Bei der ETZ ist zu unterscheiden:

  1. Rechtsanspruch auf Elternteilzeit
  2. Vereinbarung der Elternteilzeit

1. Rechtsanspruch auf ETZ

Elternteilzeit aufgrund eines Rechtsanspruches kann bis zum Ablauf des 7. Lebensjahres des Kindes unter folgenden Voraussetzungen vereinbart werden:

  1. Das Arbeitsverhältnis muss zum Zeitpunkt des Antritts der Elternteilzeit bereits 3 Jahre bestehen.

    Zur Mindestdauer der Beschäftigung zählt:
    • ein unmittelbar vorausgegangenes Lehrverhältnis zum Arbeitgeber,
    • ein durch Arbeitslosigkeit unterbrochenes Arbeitsverhältnis zum Arbeitgeber, das aufgrund von Wiedereinstellungszusagen fortgesetzt wurde,
    • eine Karenzzeit beim Arbeitgeber.

  2. Im Betrieb müssen zum Zeitpunkt des Antritts mindestens 21 Arbeitnehmer/-innen beschäftigt sein.

    Als "Betrieb" gilt jede Arbeitsstätte, die eine organisatorische Einheit bildet. Filialen sind in der Regel Teile eines größeren Betriebes.

    Für die Betriebsgröße zählen die regelmäßig beschäftigten Arbeitnehmer/-innen. Bei saisonal schwankender Arbeitnehmer/-innen-Zahl kommt es auf den Durchschnitt im Jahr vor Antritt der Teilzeitbeschäftigung an.

  3. Die wöchentliche Normalarbeitszeit muss um mindestens 20 Prozent reduziert werden und darf 12 Stunden nicht unterschreiten (= „Bandbreite“). 
    (Bei einer 40-Stunden-Woche kann die Arbeitszeit in der Elternteilzeit also zwischen 12 und 32 Stunden pro Woche liegen.)

    Auch wenn lediglich die Lage der Arbeitszeit wegen der Kinderbetreuungspflicht geändert wird und das Stundenausmaß gleich bleibt, liegt eine Elternteilzeit vor. Hier gibt es keine Pflicht zu Reduktion innerhalb einer Bandbreite.

    Kommen Arbeitgeber und Arbeitnehmer/-in allerdings überein, ein Teilzeitmodell außerhalb der Bandbreite zu vereinbaren, so finden die Bestimmungen über die ETZ trotzdem Anwendung. Allerdings kann ein solches Modell nicht Gegenstand eines gerichtlichen Verfahrens sein.

  4. Der Elternteil, der ETZ in Anspruch nimmt, muss mit dem Kind im gemeinsamen Haushalt leben oder die Obsorge inne haben.

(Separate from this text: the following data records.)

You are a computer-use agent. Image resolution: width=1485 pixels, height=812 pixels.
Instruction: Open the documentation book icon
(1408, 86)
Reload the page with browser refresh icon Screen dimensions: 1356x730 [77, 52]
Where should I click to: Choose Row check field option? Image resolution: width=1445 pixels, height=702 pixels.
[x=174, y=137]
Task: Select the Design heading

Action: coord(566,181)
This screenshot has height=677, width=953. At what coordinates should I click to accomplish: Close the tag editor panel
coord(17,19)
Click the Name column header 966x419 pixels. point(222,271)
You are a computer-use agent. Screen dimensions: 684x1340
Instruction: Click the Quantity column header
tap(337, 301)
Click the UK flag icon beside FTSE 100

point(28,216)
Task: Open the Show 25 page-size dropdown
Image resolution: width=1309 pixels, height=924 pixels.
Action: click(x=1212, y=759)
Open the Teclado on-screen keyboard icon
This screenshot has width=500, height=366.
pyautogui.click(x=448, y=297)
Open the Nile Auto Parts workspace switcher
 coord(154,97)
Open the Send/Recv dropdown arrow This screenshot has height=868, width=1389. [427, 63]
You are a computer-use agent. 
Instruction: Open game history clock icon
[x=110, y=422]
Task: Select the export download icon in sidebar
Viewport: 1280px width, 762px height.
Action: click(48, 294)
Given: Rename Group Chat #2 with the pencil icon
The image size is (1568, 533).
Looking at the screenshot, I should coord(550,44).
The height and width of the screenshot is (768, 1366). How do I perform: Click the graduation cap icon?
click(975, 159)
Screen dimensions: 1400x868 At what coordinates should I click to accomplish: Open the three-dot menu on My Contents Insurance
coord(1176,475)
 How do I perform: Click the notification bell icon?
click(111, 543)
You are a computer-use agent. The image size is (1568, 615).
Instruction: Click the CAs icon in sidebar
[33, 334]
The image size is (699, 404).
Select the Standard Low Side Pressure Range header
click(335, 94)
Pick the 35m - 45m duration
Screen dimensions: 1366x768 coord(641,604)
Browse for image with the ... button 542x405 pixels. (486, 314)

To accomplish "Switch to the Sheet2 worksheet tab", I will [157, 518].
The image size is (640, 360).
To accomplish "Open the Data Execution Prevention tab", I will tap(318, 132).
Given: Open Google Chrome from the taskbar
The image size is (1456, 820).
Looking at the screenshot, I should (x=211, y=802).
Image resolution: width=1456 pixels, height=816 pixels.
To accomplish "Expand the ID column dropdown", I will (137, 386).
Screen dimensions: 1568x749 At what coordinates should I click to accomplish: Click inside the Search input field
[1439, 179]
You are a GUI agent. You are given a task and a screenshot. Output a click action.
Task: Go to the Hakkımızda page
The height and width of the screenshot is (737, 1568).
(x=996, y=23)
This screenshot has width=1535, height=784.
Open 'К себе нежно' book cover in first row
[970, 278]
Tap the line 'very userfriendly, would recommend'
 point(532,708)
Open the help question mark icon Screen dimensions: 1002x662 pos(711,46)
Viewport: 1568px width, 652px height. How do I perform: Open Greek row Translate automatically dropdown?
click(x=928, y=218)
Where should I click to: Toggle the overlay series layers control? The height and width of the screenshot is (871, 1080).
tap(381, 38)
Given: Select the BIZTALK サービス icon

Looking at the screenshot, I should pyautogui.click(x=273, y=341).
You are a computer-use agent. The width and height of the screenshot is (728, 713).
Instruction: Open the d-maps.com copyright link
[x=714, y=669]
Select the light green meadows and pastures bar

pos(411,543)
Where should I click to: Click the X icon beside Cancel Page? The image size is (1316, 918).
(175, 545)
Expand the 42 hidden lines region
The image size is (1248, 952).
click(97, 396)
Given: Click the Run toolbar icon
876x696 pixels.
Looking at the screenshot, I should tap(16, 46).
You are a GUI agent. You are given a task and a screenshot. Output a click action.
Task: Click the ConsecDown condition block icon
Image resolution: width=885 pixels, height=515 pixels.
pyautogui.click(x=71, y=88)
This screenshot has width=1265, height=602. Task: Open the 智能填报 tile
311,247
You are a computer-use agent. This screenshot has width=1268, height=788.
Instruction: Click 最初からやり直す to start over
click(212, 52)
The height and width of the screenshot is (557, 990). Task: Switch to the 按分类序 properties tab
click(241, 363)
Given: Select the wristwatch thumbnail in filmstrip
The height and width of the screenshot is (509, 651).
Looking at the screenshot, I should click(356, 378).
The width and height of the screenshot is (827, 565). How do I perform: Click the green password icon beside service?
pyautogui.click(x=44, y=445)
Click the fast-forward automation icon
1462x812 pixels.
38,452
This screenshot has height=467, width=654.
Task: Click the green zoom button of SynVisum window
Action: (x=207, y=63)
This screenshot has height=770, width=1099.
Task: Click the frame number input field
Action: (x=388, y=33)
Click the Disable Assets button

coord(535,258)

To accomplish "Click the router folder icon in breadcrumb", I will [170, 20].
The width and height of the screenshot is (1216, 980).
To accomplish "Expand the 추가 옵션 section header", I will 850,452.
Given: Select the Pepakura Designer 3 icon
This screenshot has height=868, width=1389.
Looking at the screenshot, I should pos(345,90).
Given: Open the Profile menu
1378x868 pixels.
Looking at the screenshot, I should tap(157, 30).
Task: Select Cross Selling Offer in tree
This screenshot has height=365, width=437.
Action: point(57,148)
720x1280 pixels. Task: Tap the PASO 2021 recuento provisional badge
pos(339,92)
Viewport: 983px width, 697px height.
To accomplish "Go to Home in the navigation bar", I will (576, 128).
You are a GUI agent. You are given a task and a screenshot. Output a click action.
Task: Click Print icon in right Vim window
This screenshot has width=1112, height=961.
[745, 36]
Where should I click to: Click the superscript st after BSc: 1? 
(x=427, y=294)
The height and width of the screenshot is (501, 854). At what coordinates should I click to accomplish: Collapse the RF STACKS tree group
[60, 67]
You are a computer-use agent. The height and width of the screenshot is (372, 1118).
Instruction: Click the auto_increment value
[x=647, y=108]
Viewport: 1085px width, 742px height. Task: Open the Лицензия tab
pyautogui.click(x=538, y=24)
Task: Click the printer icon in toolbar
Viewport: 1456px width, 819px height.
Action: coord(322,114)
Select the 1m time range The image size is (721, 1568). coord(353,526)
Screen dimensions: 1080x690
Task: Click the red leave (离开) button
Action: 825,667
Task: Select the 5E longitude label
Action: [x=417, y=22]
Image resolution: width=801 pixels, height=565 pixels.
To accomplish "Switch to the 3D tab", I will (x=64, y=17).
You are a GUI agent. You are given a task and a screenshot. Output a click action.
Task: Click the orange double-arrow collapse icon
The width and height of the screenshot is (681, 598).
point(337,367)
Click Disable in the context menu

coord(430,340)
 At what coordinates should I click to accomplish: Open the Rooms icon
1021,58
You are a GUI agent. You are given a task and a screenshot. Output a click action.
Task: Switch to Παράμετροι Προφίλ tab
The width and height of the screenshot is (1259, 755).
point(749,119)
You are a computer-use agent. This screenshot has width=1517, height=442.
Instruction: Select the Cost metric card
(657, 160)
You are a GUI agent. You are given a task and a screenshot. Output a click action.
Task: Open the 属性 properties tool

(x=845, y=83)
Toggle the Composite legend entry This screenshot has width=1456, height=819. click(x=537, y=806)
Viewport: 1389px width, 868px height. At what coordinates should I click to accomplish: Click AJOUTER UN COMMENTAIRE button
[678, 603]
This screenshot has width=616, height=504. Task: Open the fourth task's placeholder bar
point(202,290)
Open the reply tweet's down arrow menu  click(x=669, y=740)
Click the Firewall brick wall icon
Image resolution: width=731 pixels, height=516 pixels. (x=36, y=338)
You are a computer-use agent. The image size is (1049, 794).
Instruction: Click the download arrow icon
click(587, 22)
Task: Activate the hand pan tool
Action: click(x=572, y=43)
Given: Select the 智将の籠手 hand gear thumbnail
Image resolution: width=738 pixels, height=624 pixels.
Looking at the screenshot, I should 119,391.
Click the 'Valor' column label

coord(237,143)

Adoptiv- und Pflegeeltern sind den leiblichen Eltern gleichgestellt.

  5. Der zweite Elternteil darf sich nicht gleichzeitig für dasselbe Kind in Karenz befinden.

HINWEIS

  • Bei Erfüllung aller Voraussetzungen besteht ein Rechtsanspruch auf Elternteilzeit!

  • Lehrlinge sind vom Anspruch ausgeschlossen!
   

2. Vereinbarung der ETZ

Sind nicht alle Voraussetzungen erfüllt, etwa weil das Arbeitsverhältnis noch keine 3 Jahre gedauert hat oder weil im Betrieb nicht mehr als 20 Arbeitnehmer/-innen beschäftigt sind, so besteht die Möglichkeit, mit dem Arbeitgeber Elternteilzeit bis zum Ablauf des 4. Lebensjahres des Kindes zu vereinbaren.

ACHTUNG

  • In diesem Fall besteht allerdings kein Rechtsanspruch!

  • Auch bei vereinbarter ETZ gilt die Bandbreite (wöchentliche Normalarbeitszeit muss um mindestens 20 Prozent reduziert werden und darf 12 Stunden nicht unterschreiten).

    Kommen Arbeitgeber und Arbeitnehmer/-in allerdings überein, ein Teilzeitmodell außerhalb der Bandbreite zu vereinbaren, so finden die Bestimmungen über die ETZ trotzdem Anwendung. Allerdings kann ein solches Modell nicht Gegenstand eines gerichtlichen Verfahrens sein.

Wann nehme ich Eltern­teil­zeit?

  • Elternteilzeit kann statt oder nach einer Karenz in Anspruch genommen werden oder auch erst einige Jahre nach Geburt des Kindes. Dafür hat man - je nach ETZ-Variante (siehe oben) - bis zum Ablauf des 4. oder 7. Lebensjahres des Kindes Zeit.
     
  • Elternteilzeit ist für jeden Elternteil nur einmal pro Kind möglich. Dieses Recht wird durch das Zurückziehen eines Teilzeitantrages nicht verwirkt.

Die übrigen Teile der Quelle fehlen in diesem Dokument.